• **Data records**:
######

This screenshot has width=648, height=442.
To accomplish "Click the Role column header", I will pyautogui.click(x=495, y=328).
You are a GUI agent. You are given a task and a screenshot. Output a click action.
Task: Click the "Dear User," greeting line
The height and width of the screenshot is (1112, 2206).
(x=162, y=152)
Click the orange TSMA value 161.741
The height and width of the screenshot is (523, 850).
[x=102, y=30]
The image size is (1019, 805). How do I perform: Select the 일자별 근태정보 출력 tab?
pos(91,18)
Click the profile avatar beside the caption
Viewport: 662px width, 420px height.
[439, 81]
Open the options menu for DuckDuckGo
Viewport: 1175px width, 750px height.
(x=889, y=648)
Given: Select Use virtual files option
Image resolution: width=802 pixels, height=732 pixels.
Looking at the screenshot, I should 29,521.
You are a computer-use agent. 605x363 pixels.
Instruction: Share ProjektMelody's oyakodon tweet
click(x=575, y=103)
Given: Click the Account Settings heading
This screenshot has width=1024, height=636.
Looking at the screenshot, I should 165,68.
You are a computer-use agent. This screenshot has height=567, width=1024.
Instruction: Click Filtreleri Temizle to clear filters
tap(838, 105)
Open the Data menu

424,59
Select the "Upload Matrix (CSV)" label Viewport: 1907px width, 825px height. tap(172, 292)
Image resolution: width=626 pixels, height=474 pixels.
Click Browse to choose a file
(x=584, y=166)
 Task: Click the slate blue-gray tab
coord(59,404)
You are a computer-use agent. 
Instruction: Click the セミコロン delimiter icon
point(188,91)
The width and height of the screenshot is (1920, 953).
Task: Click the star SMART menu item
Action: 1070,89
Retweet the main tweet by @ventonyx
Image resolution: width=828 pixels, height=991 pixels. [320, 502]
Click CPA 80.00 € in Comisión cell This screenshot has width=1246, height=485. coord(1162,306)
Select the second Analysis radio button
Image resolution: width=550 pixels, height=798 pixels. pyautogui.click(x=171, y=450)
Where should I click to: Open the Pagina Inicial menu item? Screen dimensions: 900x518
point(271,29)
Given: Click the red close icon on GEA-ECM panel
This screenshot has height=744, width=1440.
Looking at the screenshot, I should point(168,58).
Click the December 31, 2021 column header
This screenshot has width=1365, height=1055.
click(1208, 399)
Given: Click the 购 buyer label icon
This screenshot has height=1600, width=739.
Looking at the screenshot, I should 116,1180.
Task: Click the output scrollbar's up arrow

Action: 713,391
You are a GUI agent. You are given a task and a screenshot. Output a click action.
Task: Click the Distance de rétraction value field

######

• **Directions**: Once more, write out all of the entries above exactly.

• **Result**:
This screenshot has width=648, height=442.
To accomplish "Click the Role column header", I will pyautogui.click(x=495, y=328).
You are a GUI agent. You are given a task and a screenshot. Output a click action.
Task: Click the "Dear User," greeting line
The height and width of the screenshot is (1112, 2206).
(x=162, y=152)
Click the orange TSMA value 161.741
The height and width of the screenshot is (523, 850).
[x=102, y=30]
The image size is (1019, 805). How do I perform: Select the 일자별 근태정보 출력 tab?
pos(91,18)
Click the profile avatar beside the caption
Viewport: 662px width, 420px height.
[439, 81]
Open the options menu for DuckDuckGo
Viewport: 1175px width, 750px height.
(x=889, y=648)
Given: Select Use virtual files option
Image resolution: width=802 pixels, height=732 pixels.
Looking at the screenshot, I should 29,521.
You are a computer-use agent. 605x363 pixels.
Instruction: Share ProjektMelody's oyakodon tweet
click(x=575, y=103)
Given: Click the Account Settings heading
This screenshot has width=1024, height=636.
Looking at the screenshot, I should 165,68.
You are a computer-use agent. This screenshot has height=567, width=1024.
Instruction: Click Filtreleri Temizle to clear filters
tap(838, 105)
Open the Data menu

424,59
Select the "Upload Matrix (CSV)" label Viewport: 1907px width, 825px height. tap(172, 292)
Image resolution: width=626 pixels, height=474 pixels.
Click Browse to choose a file
(x=584, y=166)
 Task: Click the slate blue-gray tab
coord(59,404)
You are a computer-use agent. 
Instruction: Click the セミコロン delimiter icon
point(188,91)
The width and height of the screenshot is (1920, 953).
Task: Click the star SMART menu item
Action: 1070,89
Retweet the main tweet by @ventonyx
Image resolution: width=828 pixels, height=991 pixels. [320, 502]
Click CPA 80.00 € in Comisión cell This screenshot has width=1246, height=485. coord(1162,306)
Select the second Analysis radio button
Image resolution: width=550 pixels, height=798 pixels. pyautogui.click(x=171, y=450)
Where should I click to: Open the Pagina Inicial menu item? Screen dimensions: 900x518
point(271,29)
Given: Click the red close icon on GEA-ECM panel
This screenshot has height=744, width=1440.
Looking at the screenshot, I should point(168,58).
Click the December 31, 2021 column header
This screenshot has width=1365, height=1055.
click(1208, 399)
Given: Click the 购 buyer label icon
This screenshot has height=1600, width=739.
Looking at the screenshot, I should 116,1180.
Task: Click the output scrollbar's up arrow

Action: 713,391
You are a GUI agent. You are given a task and a screenshot. Output a click action.
Task: Click the Distance de rétraction value field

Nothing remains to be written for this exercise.